Direction 1:
Summarize the Pathfinder text in two sentences.
Direction 2:
Pick up the Pathfinder text after its last sentence and keep writing.

In this notebook we describe how to use blackjax
’s pathfinder
implementation to do inference with a numpyro
model.
I am simply putting some pieces together from the following resources (strongly recommended to read):
References:
- Blackjax docs: Use with Numpyro models
- Blackjax Sampling Book: Pathfinder
- Numpyro Issue #1485
- PyMC Experimental - Pathfinder
- Pathfinder: Parallel quasi-Newton variational inference
What and Why Pathfinder?
From the paper’s abstract:
- What?
We propose Pathfinder, a variational method for approximately sampling from differentiable log densities. Starting from a random initialization, Pathfinder locates normal approximations to the target density along a quasi-Newton optimization path, with local covariance estimated using the inverse Hessian estimates produced by the optimizer. Pathfinder returns draws from the approximation with the lowest estimated Kullback-Leibler (KL) divergence to the true posterior.

Source data:
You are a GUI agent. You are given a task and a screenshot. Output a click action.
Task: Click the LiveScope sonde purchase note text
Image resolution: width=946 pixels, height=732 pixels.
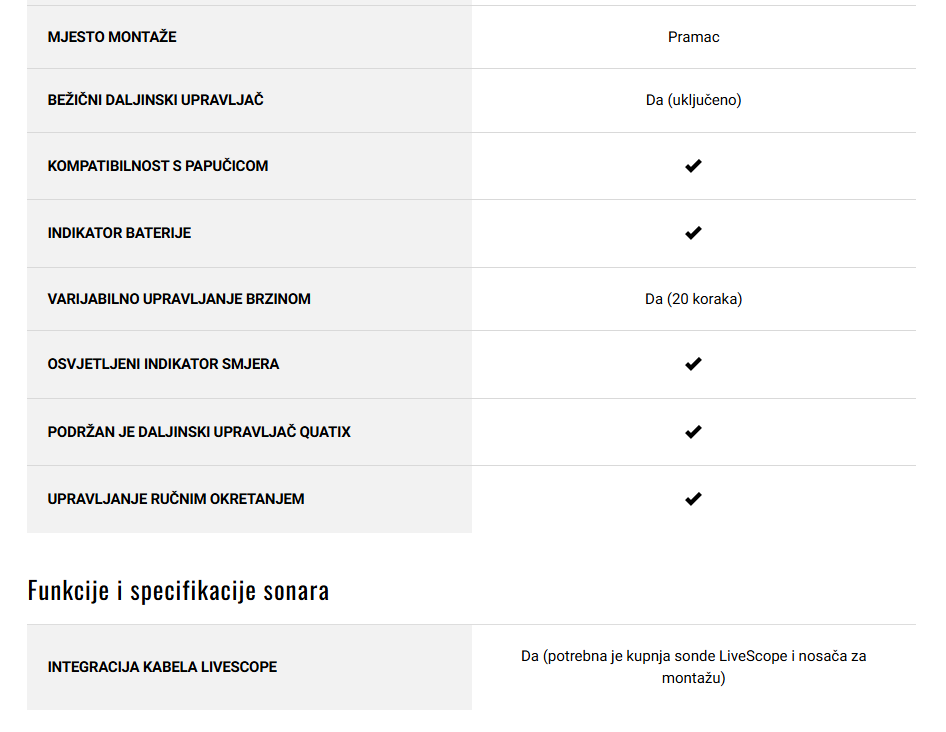(x=693, y=667)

Task output 1:
The notebook shows how to use blackjax's Pathfinder implementation to do inference with a numpyro model, drawing on several listed resources. Quoting the paper's abstract, it describes Pathfinder as a variational method that finds normal approximations to a target density along a quasi-Newton optimization path and returns draws from the approximation with the lowest estimated KL divergence to the true posterior.

Task output 2:
- Why?
Compared to ADVI and short dynamic HMC runs, Pathfinder requires one to two orders of magnitude fewer log density and gradient evaluations, with greater reductions for more challenging posteriors.
Prepare Notebook
import arviz as az
import blackjax
import jax
import matplotlib.pyplot as plt
import numpy as np
import numpyro
import numpyro.distributions as dist
from jax import random
from numpyro.infer import SVI, Trace_ELBO
from numpyro.infer.autoguide import AutoMultivariateNormal
from numpyro.infer.util import initialize_model, Predictive
az.style.use("arviz-darkgrid")
plt.rcParams["figure.figsize"] = [12, 7]
plt.rcParams["figure.dpi"] = 100
plt.rcParams["figure.facecolor"] = "white"
numpyro.set_host_device_count(n=4)
rng_key = random.PRNGKey(seed=42)
%load_ext autoreload
%autoreload 2
%config InlineBackend.figure_format = "retina"
Generate Data
We generate some data from a simple linear regression model.
def generate_data(rng_key, a, b, sigma, n):
x = random.normal(rng_key, (n,))
rng_key, rng_subkey = random.split(rng_key)
epsilon = sigma * random.normal(rng_subkey, (n,))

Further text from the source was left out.